The ability of cnMedusa technology to increase sector capacity is shown by the following analysis of data captured from a PMP450m. This was operating in a customer sector in the USA where the PMP450m had replaced two PMP450 APs. The data was captured during the evening of Thursday, 28 September 2016. The sector was operating in a 20 MHz channel with more than 100 registered VCs. The end users were mainly residential subscribers.

The sector was configured with a duty cycle that resulted in a maximum of 50 downlink slots and 16 uplink slots per 2.5 ms TDD cycle. A multi VC link test run in the maintenance window reported throughputs of around 150 Mbps and 45 Mbps for mumimo enabled and disabled respectively.

The analysis used raw data detailing the fragments transmitted and acknowledged in each direction for each TDD cycle in a 50 s interval. This data was captured using a PC collecting development debug traffic emitted from the auxiliary Ethernet port of the cnMedusa.

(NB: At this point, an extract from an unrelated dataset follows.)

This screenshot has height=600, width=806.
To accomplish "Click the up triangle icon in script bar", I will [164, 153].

The figures each show two plots with the upper plot applying to the downlink and the lower plot to the uplink. The first figure shows the acknowledged data rate (green trace) and scheduled slots per TDD (cyan trace) versus VC after sorting the VCs by descending downlink slot usage. Cumulative versions of these two traces are shown by the red and blue traces respectively.

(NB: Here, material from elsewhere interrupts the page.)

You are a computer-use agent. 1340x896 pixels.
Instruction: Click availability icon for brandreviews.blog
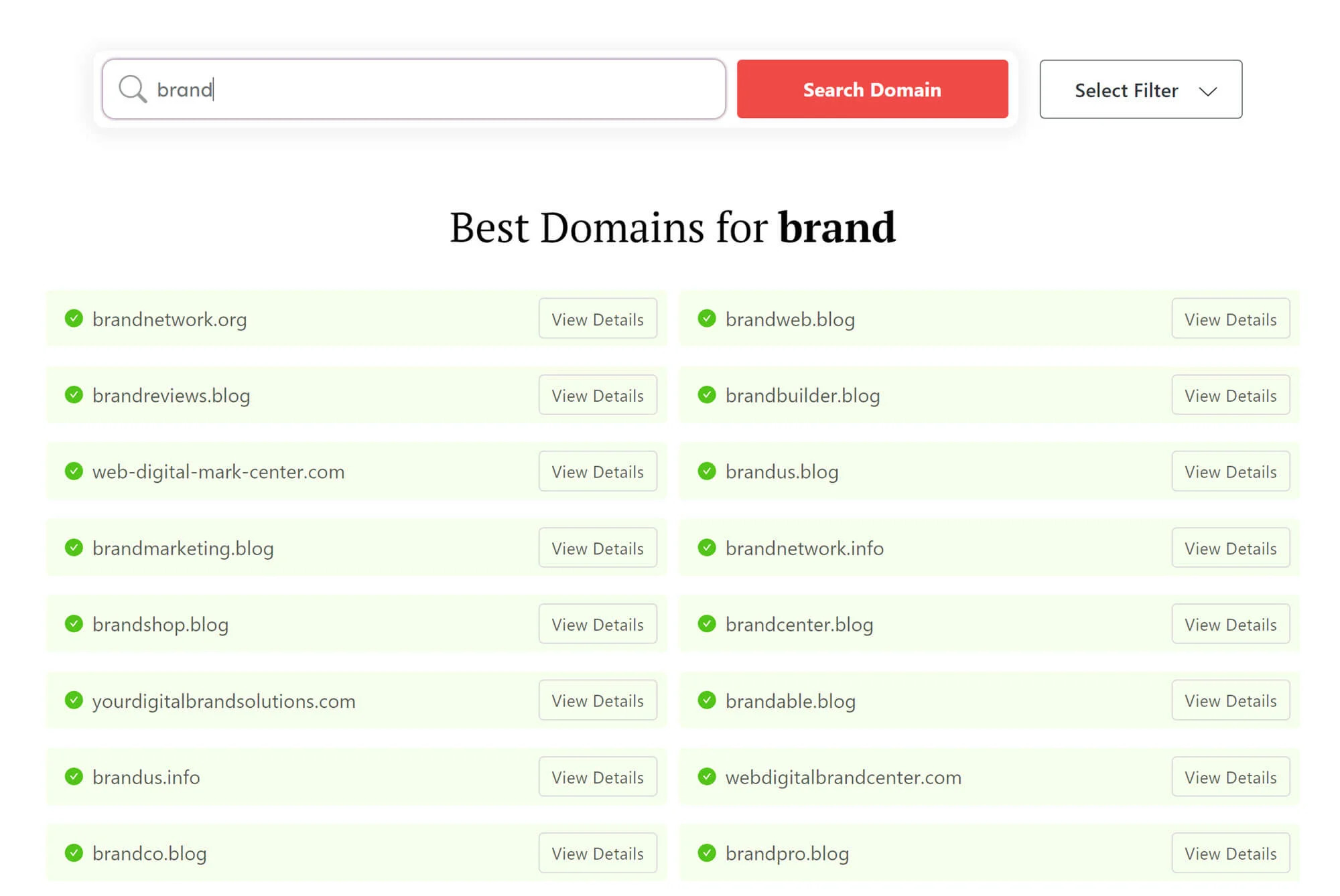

The upper plot of the first figure shows that the delivered data rate and slot utilisation to the 8 dominant VCs was ~50 Mbps and ~70 slots per TDD averaged over the 50 s analysis interval. For all VCs, the aggregate delivered rate was 114.3 Mbps with an aggregate 151.5 scheduled slots per TDD. Comparing with the multi VC link test result with mumimo disabled, this is indicating a delivered data rate increase of approximately 2.5

The lower plot of the first figure shows an aggregate rate for the uplink of 7.6 Mbps. This reflects the downlink dominated asymmetry of the traffic during the analysis interval.

The following figure shows the distribution of slots scheduled per TDD versus VC. Again the VCs are sorted in order of descending slot utilisation.

In the top plot, brown bars show the proportion of scheduled slots associated with VCs being scheduled to send 42 to 50 slots per TDD cycle. The preponderance of brown bars is indicative that the downlink queue associated with the VC is not emptied by the scheduling event. This is the nature of SDMA. SDMA can only be exploited when data for spatially diverse endpoints can be scheduled using the same time/frequency resource blocks. (note, there is a bug in the script used to generate the legend where two traces refer to the same slot counts)

In contrast to the downlink, the lower plot which refers to the uplink, shows most VCs are scheduled with a small proportion of the maximum of 16 uplink slots per TDD. The uplink scheduling behaviour indicates short uplink queue depths.

On average, the greater the number of end points that have queued data the greater the spatial multiplexing gain. As the downlink traffic load on a sector increases due to new users so does the total average queue depth. This in turn increases the average spatial multiplexing gain because of the increased number of end points with queued data allowing the new load to be sustained at the higher queue depth.

TCP is used almost universally to deliver unicast streamed content. The queue depths required to get the benefits of increased spatial multiplexing gain are generally small compared to current TCP window sizes with window sizes typically exceeding 100KB to accommodate latencies in the Internet.

The assumed explanation for the brown bars in the top plot is the presence of one or more TCP sessions associated with the respective VC with the short queue depths for the uplink suggesting the uplink is not limiting the delivered data rate.

In summary, PMP450m using cnMedusa technology is one of the options available to PMP450 users to increase delivered data rates. It works particularly well for sectors suffering from congestion due to streamed media delivered to many end points. The analysis presented above provides some insight as to how cnMedusa provided a significant capacity increase on a live customer sector.